AN OVERVIEW OF FINANCIAL MARKETS IN PAKISTAN:


Financial Market Development is key driver of economic activity. In seventies, governments nationalization policy paved the way for political control on different established private sector companies and banking sector. The same continued till nineties. A new institution named as Pakistan Banking Council emerged for operational control of banks. The Federal government was given the authority for selection of PBC members, whereas PBC had the authority to appoint board members of individual banks.

In Pakistan where industrialists have powerful influence and affiliations with political parties this structure has been misused. Discussed that in eighties and nineties, the industrialists availed the rate of interest on loan at forty percent of the open market interest rate. Subsidized credit continued to provide essential state-created incentives for corporate growth during the eighties and nineties. There are still some privileged sectors getting subsidized loans. In July, 2006 State Bank of Pakistan reduced the interest rate for financing to textile industry by 3 percent whereas the government was already providing subsidy for financing export oriented project by 6 to 7 percent5. Hence the textile and other export product producers were getting loans which were 10 percent less than the market rate. This pattern of corporate finance reduced the incentive to mobilize capital through equity and public debt markets, which in turn might be the reason for underdevelopment of capital markets in Pakistan Furthermore instead of creating efficiency by the provision of subsidized loans; it increased the proportion of debt in the 5 Pakistan Economic Survey 2006-07, Government of Pakistan, Finance Division, Economic Advisors wing, Islamabad. Capital structure beyond the optimal level. Firms operating expenses increased and resulted in losses. This state of operation increased the non-performing loans of the financial sector of Pakistan. Markets for sale and purchase of stocks (shares), bonds, bills of exchange, commodities, foreign currency, etc., which work as exchanges for capital and credit in known as financial market. A financial market is a process that allows people to easily buy and sell financial securities, commodities items of value at low transaction costs and at prices that reflect efficient markets.

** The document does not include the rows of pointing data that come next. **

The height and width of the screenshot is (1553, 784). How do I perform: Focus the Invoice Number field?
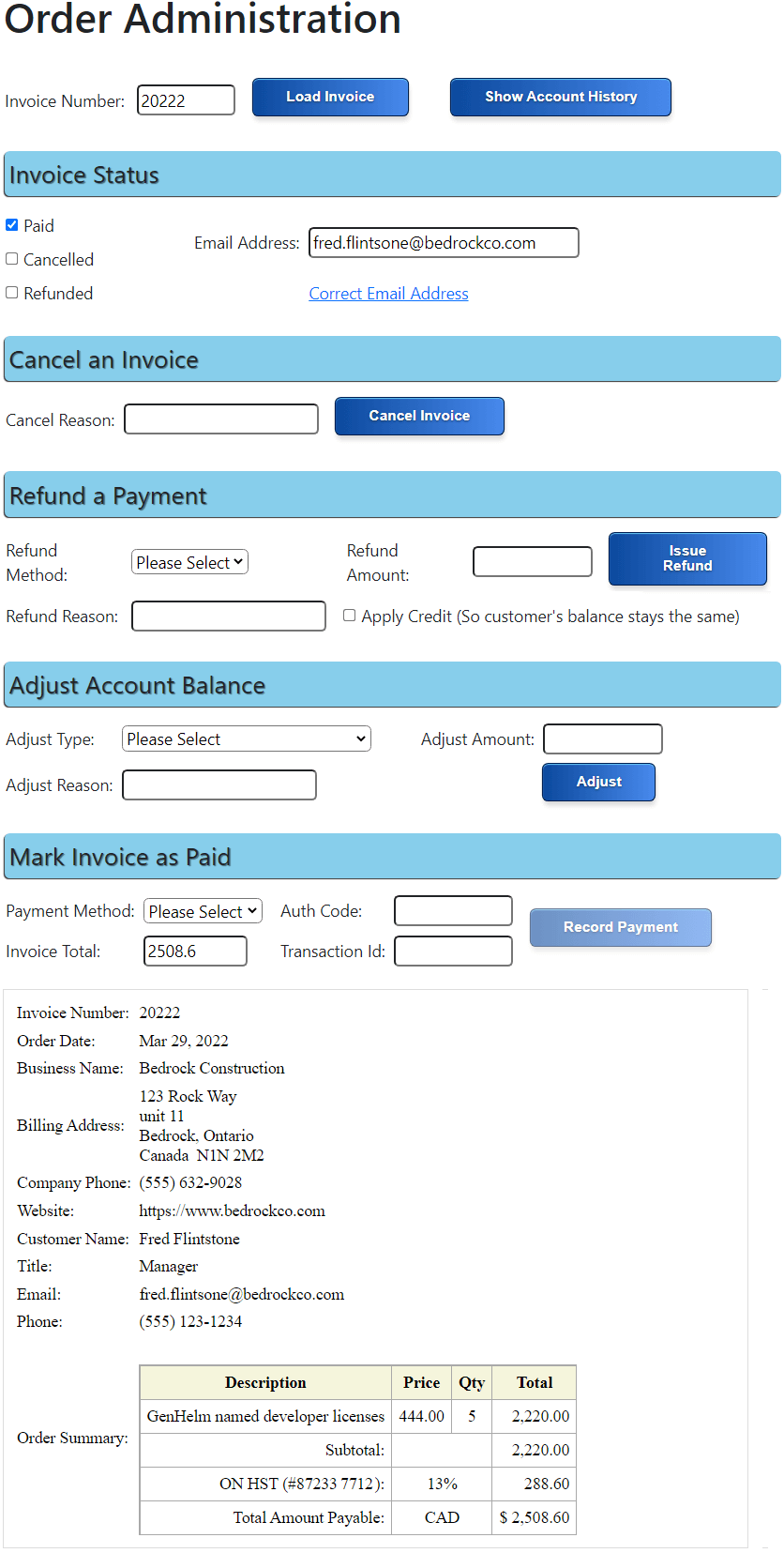click(186, 100)
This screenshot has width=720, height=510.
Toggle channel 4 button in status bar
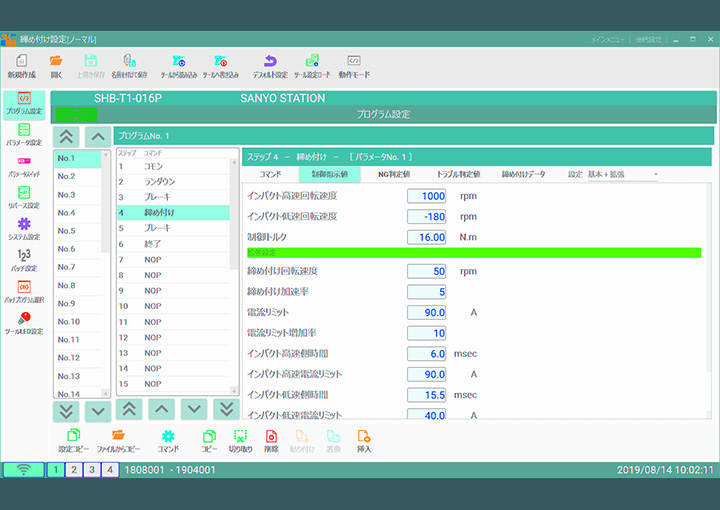[x=109, y=470]
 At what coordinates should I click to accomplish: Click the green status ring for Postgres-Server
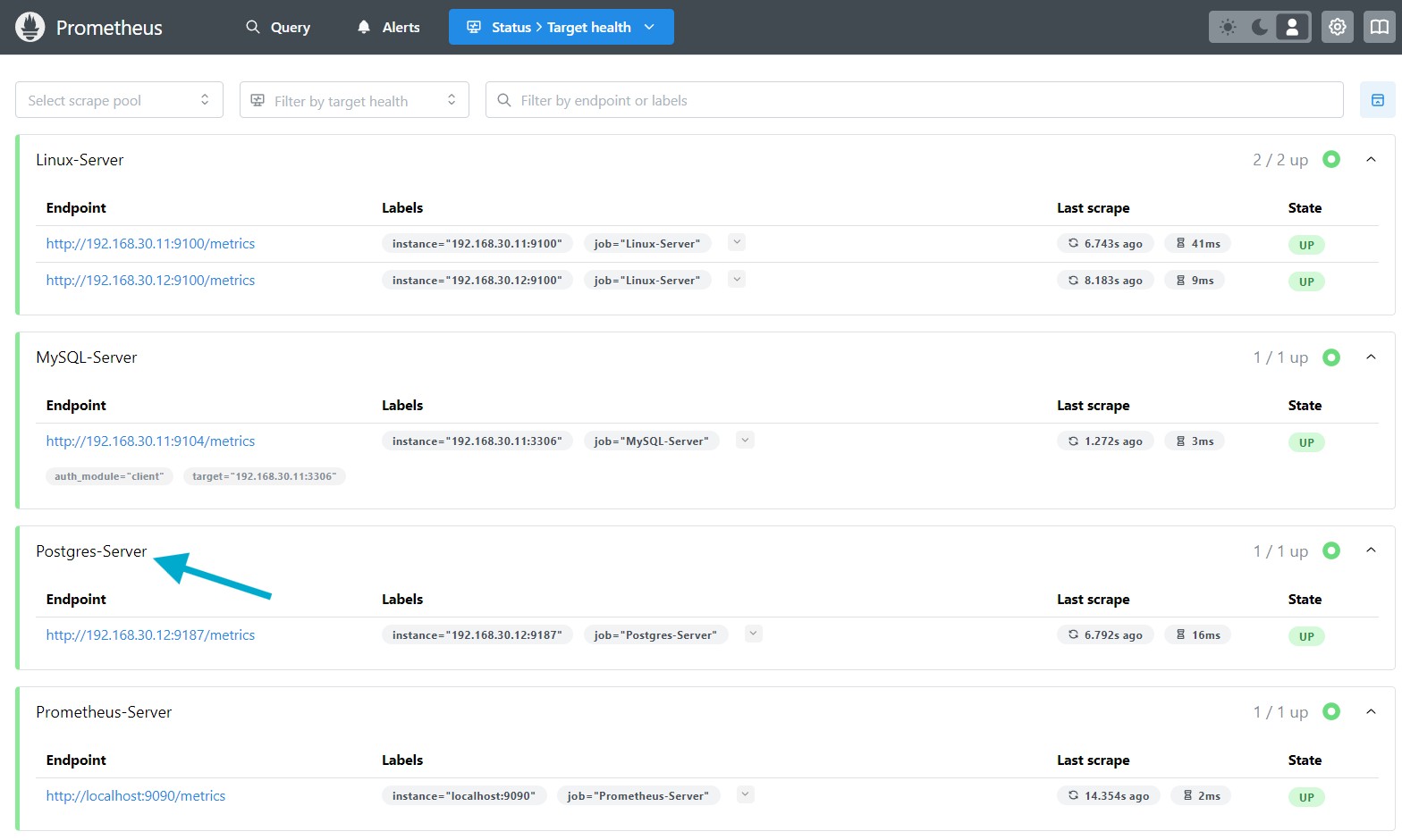(x=1331, y=550)
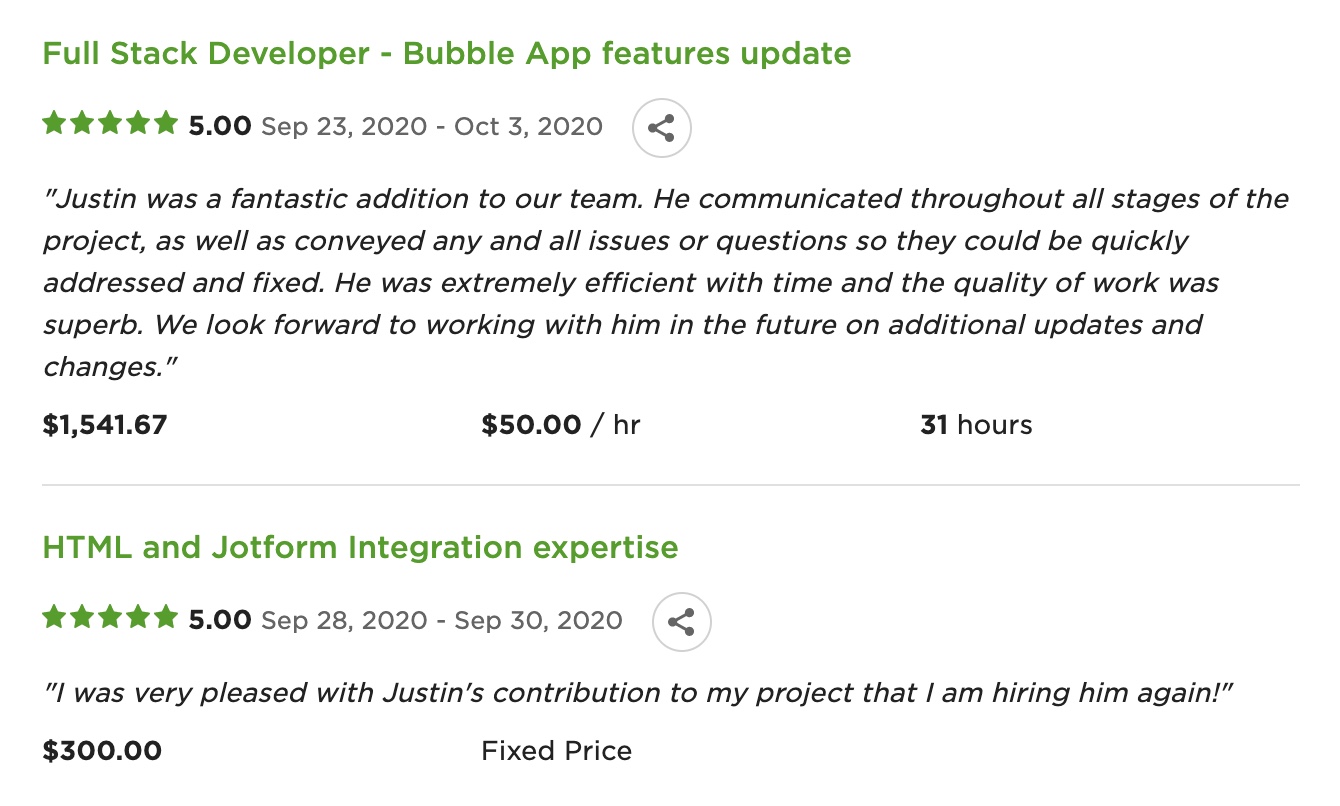Image resolution: width=1340 pixels, height=806 pixels.
Task: Click the fifth star of the Jotform rating
Action: 166,618
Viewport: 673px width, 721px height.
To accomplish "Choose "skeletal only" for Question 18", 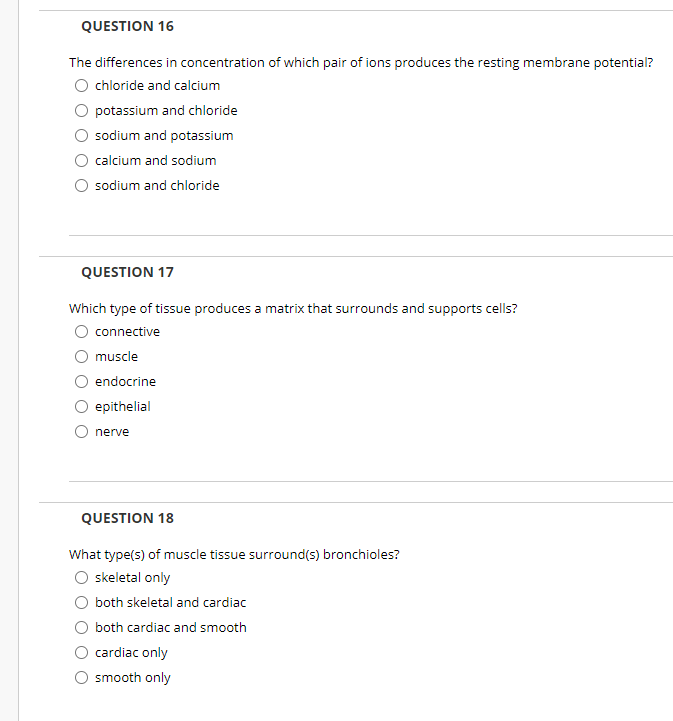I will coord(81,578).
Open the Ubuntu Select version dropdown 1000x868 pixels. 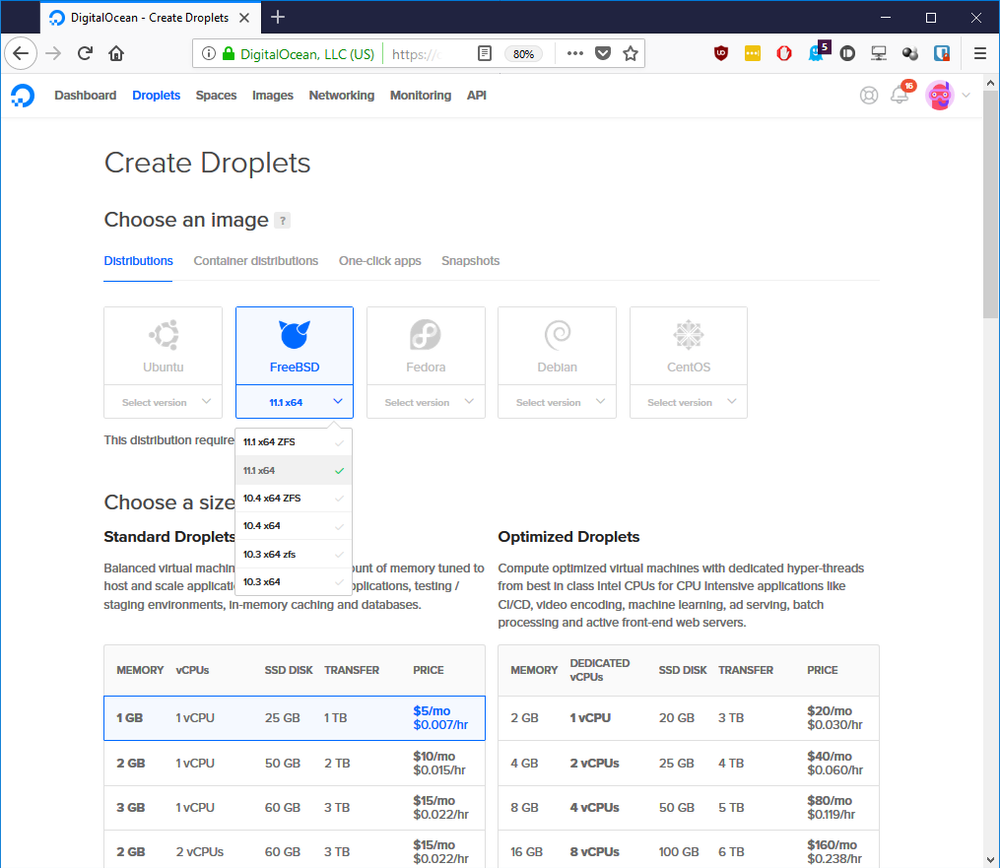point(163,400)
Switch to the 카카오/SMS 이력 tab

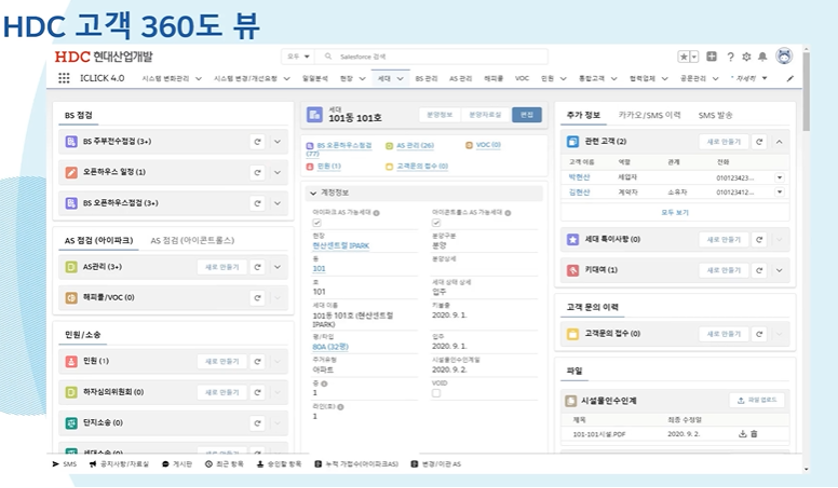[649, 115]
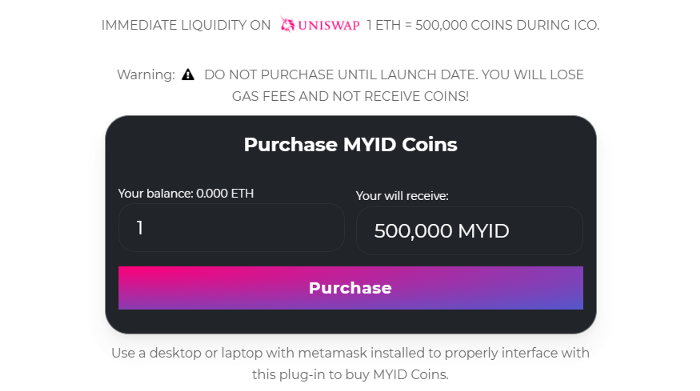Click the 'Warning:' label text
Screen dimensions: 700x391
146,75
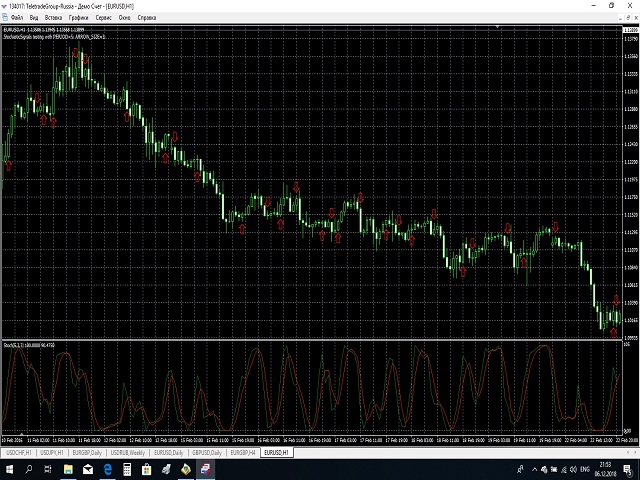The image size is (640, 480).
Task: Click the Windows Start button
Action: pyautogui.click(x=8, y=467)
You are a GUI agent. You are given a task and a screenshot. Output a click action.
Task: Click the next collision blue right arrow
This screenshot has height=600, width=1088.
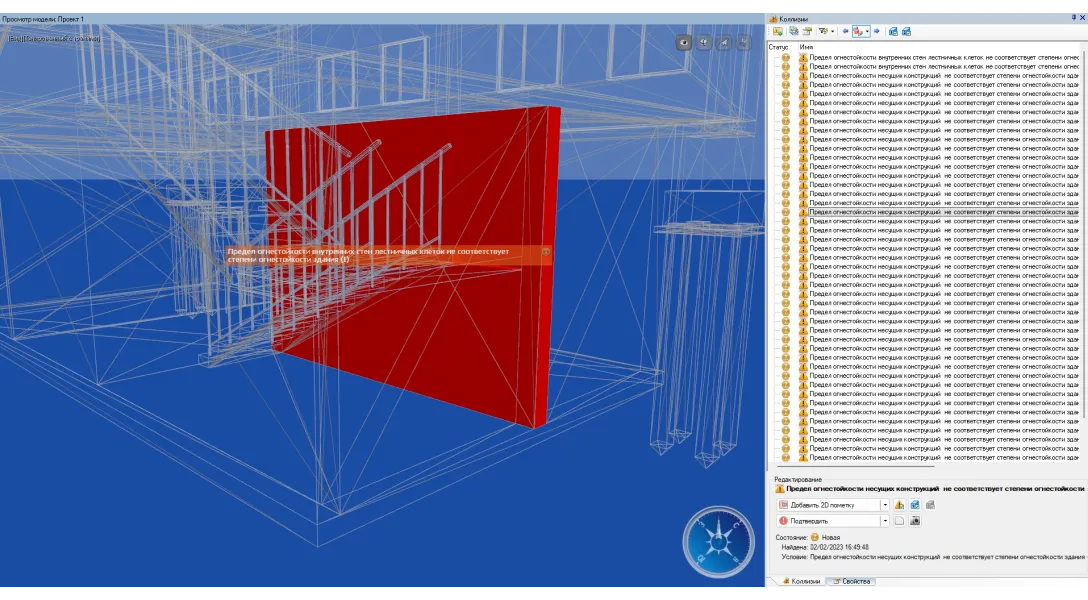[877, 32]
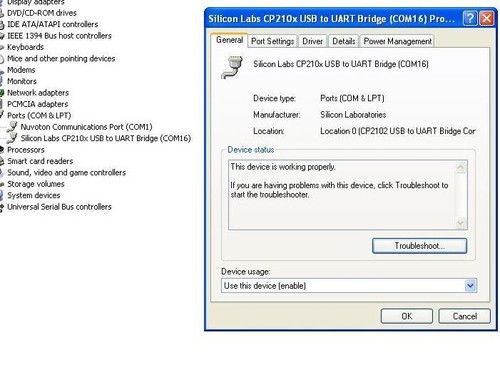This screenshot has height=387, width=500.
Task: Select Sound, video and game controllers
Action: 66,172
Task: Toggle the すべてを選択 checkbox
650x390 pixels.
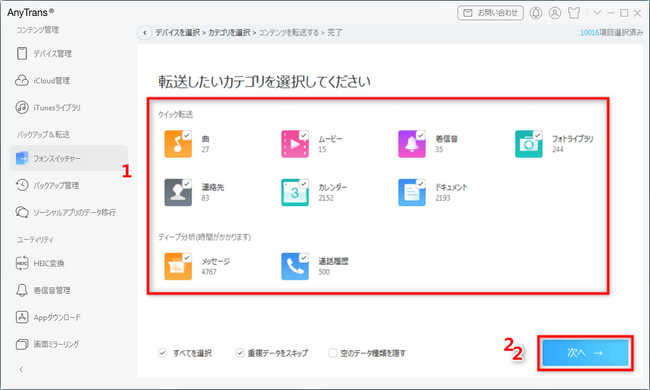Action: 162,353
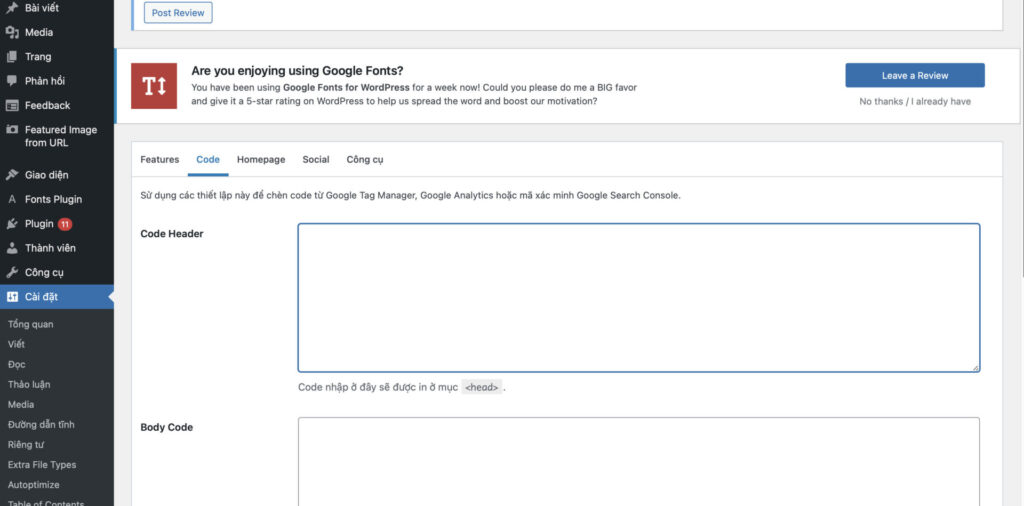Select the Social tab
The width and height of the screenshot is (1024, 506).
[316, 160]
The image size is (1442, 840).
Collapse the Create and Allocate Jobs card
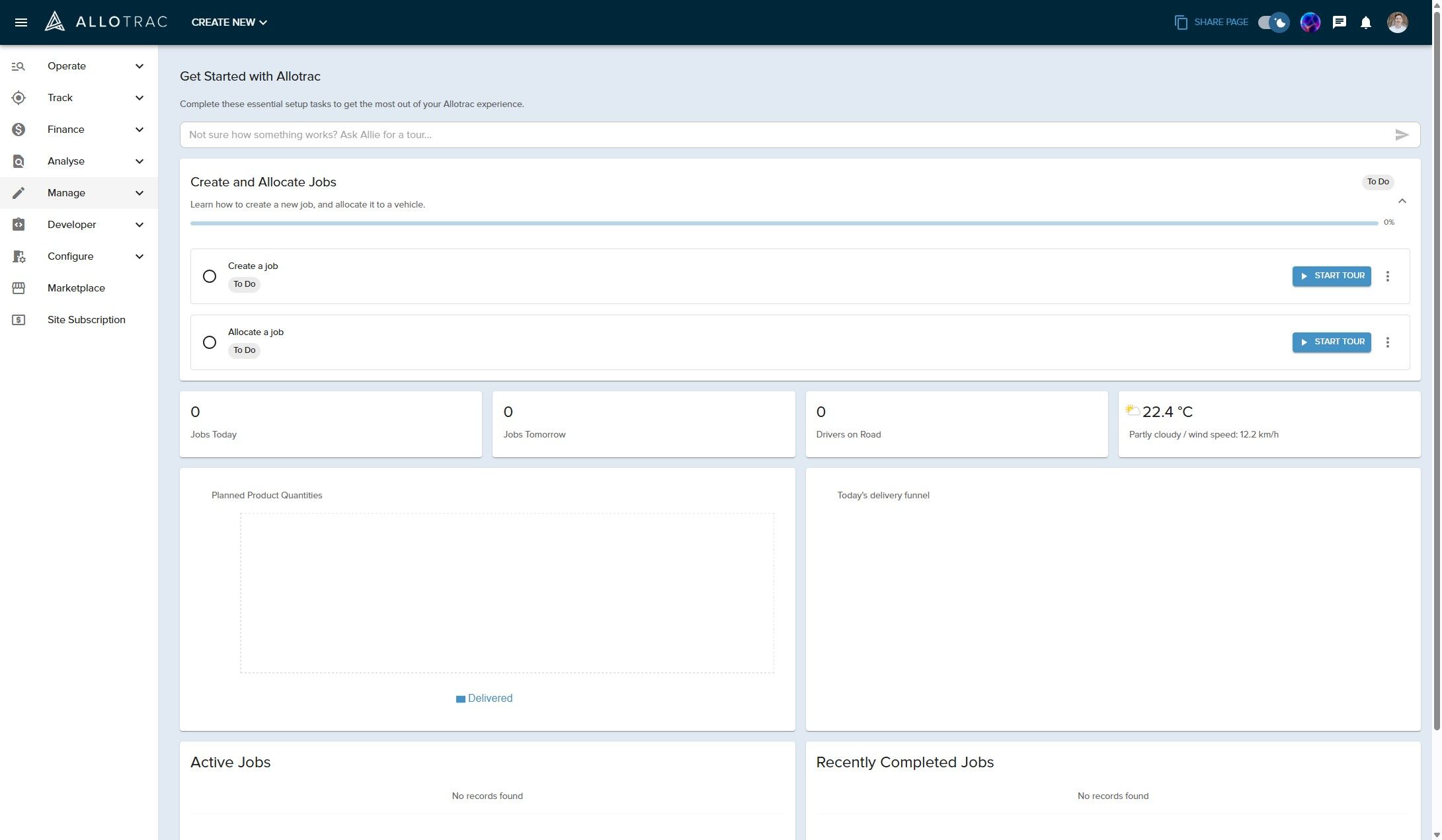point(1402,201)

Pakistan Financial markets comprise of: 1. Capital Market. 2. Money Market

1.

Capital Market:

The market in which corporate equity and longer-term debt securities (those maturing in more than one year) are issued and traded. Financial instruments traded in the capital market include shares, and bonds. Capital markets, and especially the stock markets in Pakistan, have come a long way over the last decade. Since 1991, when the boom first resulted from the liberalization policies of the government at the time, we have seen many major developments such as a manifold increase in the number of listed companies and the traded volumes, introduction of automated trading and settlement systems on the pattern of the world's modern stock exchanges, as well as intensifying competition for the business evident from the quality of research being published and distributed.

Stock exchange:
The place where bonds and stocks are exchanged. Its basic function is to enable public companies, governments and local authorities to raise capital by selling securities to investors. Presently, in Pakistan there 3 markets, mainly in Karachi.

Stock Exchange in Pakistan:


In Pakistan there are three Stock Exchanges: 1. Karachi Stock Exchange (KSE) 2. Lahore Stock Exchange (LSE) 3. Islamabad Stock Exchange (ISE)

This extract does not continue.